→ Tekstfragment:
══════

Artikel 2.3 Beoordeling

  • 1. Aanvragen worden voorgelegd aan een adviescommissie, mits zij voldoen aan de vereisten om voor subsidie in aanmerking te komen.

  • 2. De adviescommissie beoordeelt de aanvragen aan de hand van de criteria in deze regeling en adviseert welke aanvraag het beste aansluit op de beoordelingscriteria.

Artikel 2.4 Verdeling budget

  • 1. Per landsdeel wordt een aanvraag gehonoreerd. De aanvraag die het beste aansluit op de beoordelingscriteria wordt gehonoreerd.

  • 2. In de situatie dat in een of meer landsdelen het subsidieplafond niet wordt bereikt, kan het bestuur besluiten om het resterende budget toe te voegen aan de subsidieplafonds van een of meer van de overige landsdelen.

Artikel 2.5 Besluit

Het bestuur informeert de aanvrager binnen 13 weken na de uiterlijke indiendatum schriftelijk over zijn besluit. Als voor de motivering van het besluit wordt verwezen naar een over de aanvraag uitgebracht advies wordt de tekst van het advies aan de aanvrager toegezonden.

Paragraaf 3: Waarvoor

Artikel 3.1 Waarvoor kan worden aangevraagd

Een aanvraag kan worden gedaan voor een samenwerkingsverband voor talentontwikkeling op het gebied van popmuziek, hiphopmuziek en dancemuziek. De subsidie is bedoeld voor activiteiten als het creëren van onderzoeks- en ontwikkelmogelijkheden, faciliteren van optredens, het bieden van begeleiding op het gebied van artistieke ontwikkeling en coaching op zakelijk vlak.

══════

→ Aangeleverde gegevens:
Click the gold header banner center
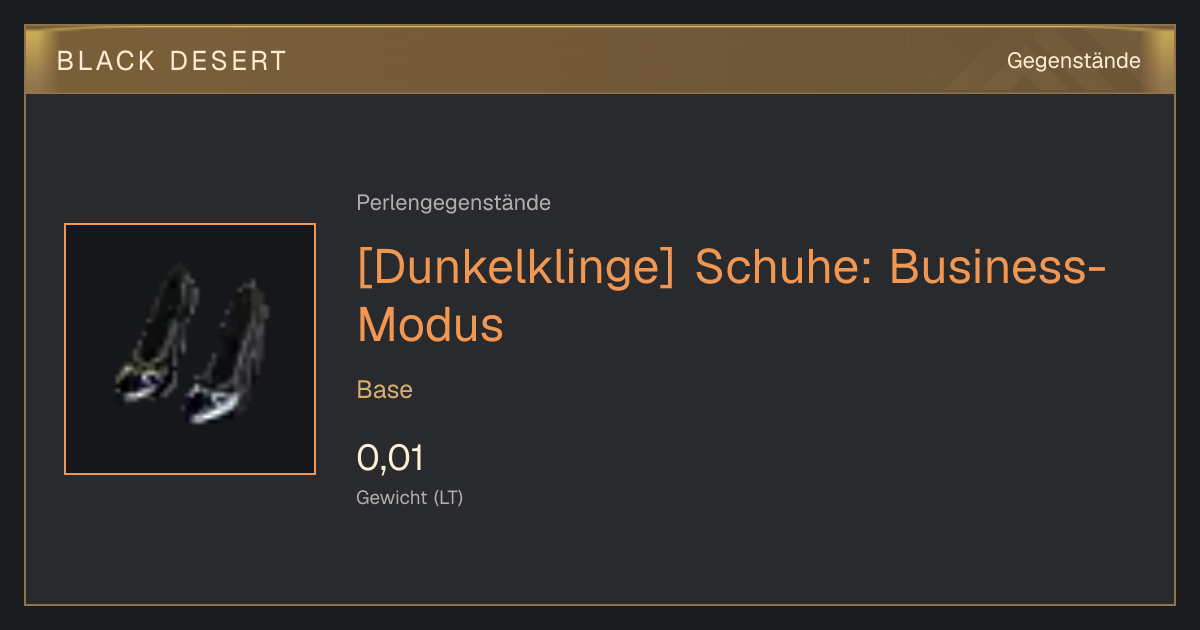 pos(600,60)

══════

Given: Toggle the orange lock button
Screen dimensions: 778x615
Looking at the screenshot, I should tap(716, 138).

══════

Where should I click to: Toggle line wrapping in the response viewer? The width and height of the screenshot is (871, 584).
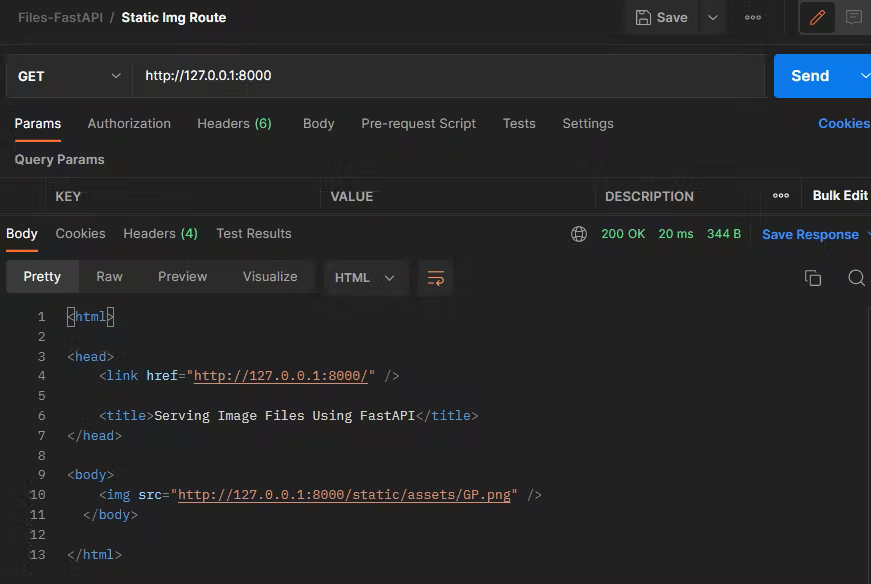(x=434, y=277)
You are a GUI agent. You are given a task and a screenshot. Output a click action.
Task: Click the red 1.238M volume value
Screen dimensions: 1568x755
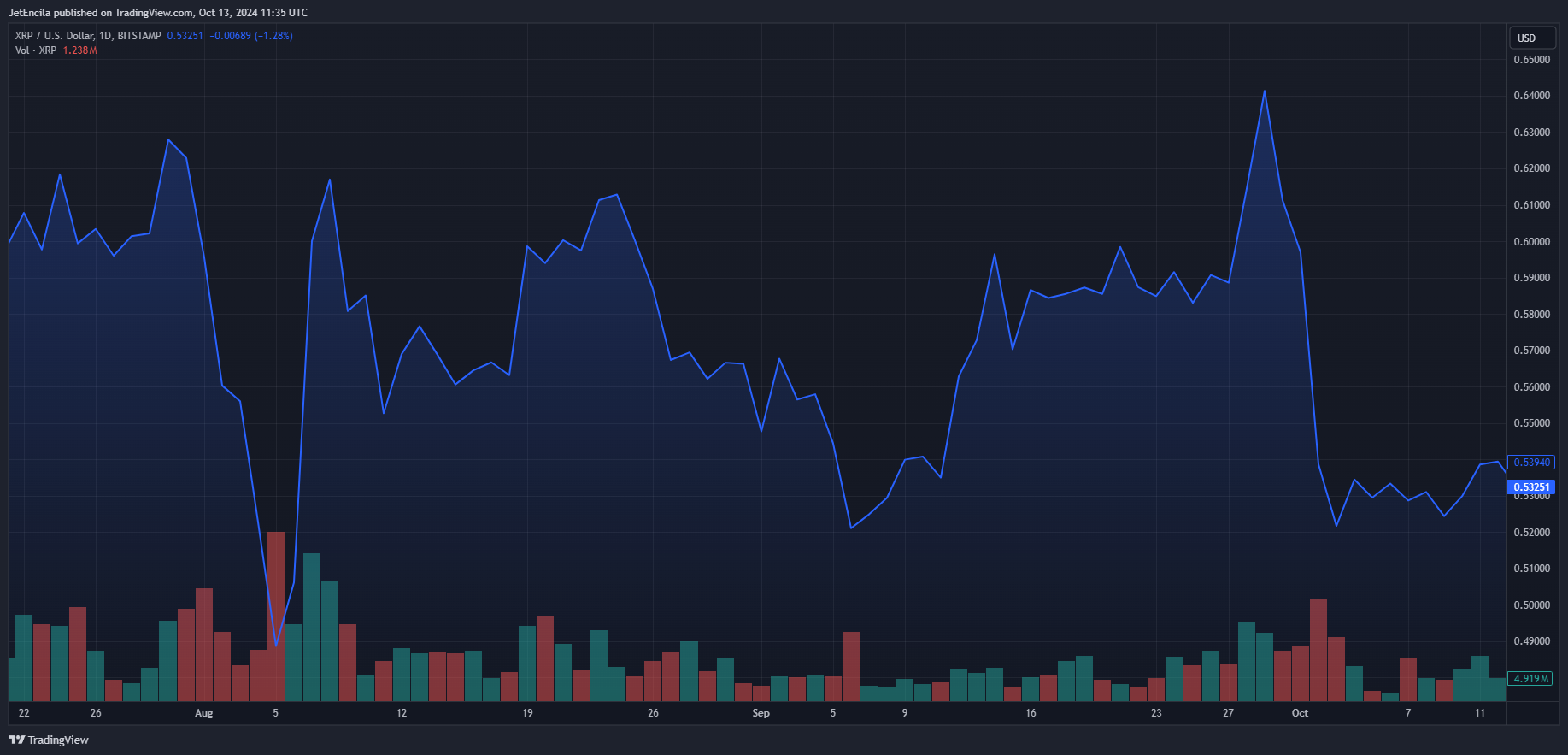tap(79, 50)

══════

→ Opdrachten:
[A] Neem uit het tekstfragment letterlijk alles over vanaf "Artikel 2.3 Beoordeling" tot en met "op de beoordelingscriteria.".
[B] Binnen hoeveel weken na de uiterlijke indiendatum moet het bestuur de aanvrager volgens het tekstfragment schriftelijk over zijn besluit informeren?

→ Antwoorden per opdracht:
[A]
Artikel 2.3 Beoordeling

  • 1. Aanvragen worden voorgelegd aan een adviescommissie, mits zij voldoen aan de vereisten om voor subsidie in aanmerking te komen.

  • 2. De adviescommissie beoordeelt de aanvragen aan de hand van de criteria in deze regeling en adviseert welke aanvraag het beste aansluit op de beoordelingscriteria.

[B] Binnen 13 weken.